Strategic Counsel for Cross-Border Business Operations
International business presents opportunities that extend beyond domestic markets. It also introduces legal, regulatory, operational, financial, and cultural challenges that can affect every aspect of a company’s success. Whether a business is entering a new market, forming a joint venture, negotiating an international contract, protecting intellectual property, or managing global supply-chain relationships, careful planning and informed legal guidance are essential.

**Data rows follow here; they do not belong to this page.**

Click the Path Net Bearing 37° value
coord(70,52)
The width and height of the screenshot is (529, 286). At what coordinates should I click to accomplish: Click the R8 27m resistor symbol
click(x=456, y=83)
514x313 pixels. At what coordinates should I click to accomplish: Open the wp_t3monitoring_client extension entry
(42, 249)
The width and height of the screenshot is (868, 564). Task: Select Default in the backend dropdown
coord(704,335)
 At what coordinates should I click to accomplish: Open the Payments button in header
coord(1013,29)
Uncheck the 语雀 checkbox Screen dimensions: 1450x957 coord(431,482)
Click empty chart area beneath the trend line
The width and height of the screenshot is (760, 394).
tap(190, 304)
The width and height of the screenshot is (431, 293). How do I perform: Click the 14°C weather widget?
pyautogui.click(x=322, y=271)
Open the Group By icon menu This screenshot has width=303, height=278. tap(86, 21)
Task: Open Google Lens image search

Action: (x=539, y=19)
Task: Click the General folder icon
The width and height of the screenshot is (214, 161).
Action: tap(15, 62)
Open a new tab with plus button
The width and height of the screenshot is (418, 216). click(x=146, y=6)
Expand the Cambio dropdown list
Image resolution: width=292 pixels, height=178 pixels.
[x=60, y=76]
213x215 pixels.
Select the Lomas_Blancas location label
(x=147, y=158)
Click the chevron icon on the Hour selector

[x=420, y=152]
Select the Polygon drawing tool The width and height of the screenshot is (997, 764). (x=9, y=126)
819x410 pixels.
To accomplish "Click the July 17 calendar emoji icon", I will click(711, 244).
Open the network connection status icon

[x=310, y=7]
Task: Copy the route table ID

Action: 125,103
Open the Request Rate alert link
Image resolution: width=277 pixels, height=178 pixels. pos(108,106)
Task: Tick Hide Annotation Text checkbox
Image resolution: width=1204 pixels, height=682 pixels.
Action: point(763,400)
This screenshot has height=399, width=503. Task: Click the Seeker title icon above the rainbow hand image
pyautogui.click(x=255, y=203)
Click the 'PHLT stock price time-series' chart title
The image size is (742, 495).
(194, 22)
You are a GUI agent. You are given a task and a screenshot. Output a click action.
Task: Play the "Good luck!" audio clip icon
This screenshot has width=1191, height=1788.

The Grant Law Corporation advises business owners, executives, investors, and growing companies on international transactions, strategic partnerships, market expansion, regulatory considerations, and dispute prevention. The firm’s objective is not merely to document transactions, but to help clients build durable international business relationships while managing risk and protecting long-term business objectives.
Market Entry
Planning foreign expansion, international structures, local-law coordination, and cross-border operating relationships.
International Contracts
Drafting and negotiating agreements that address governing law, payment terms, enforcement, and dispute resolution.
Joint Ventures
Structuring ownership, control, capital contributions, profit allocations, exit rights, and partner expectations.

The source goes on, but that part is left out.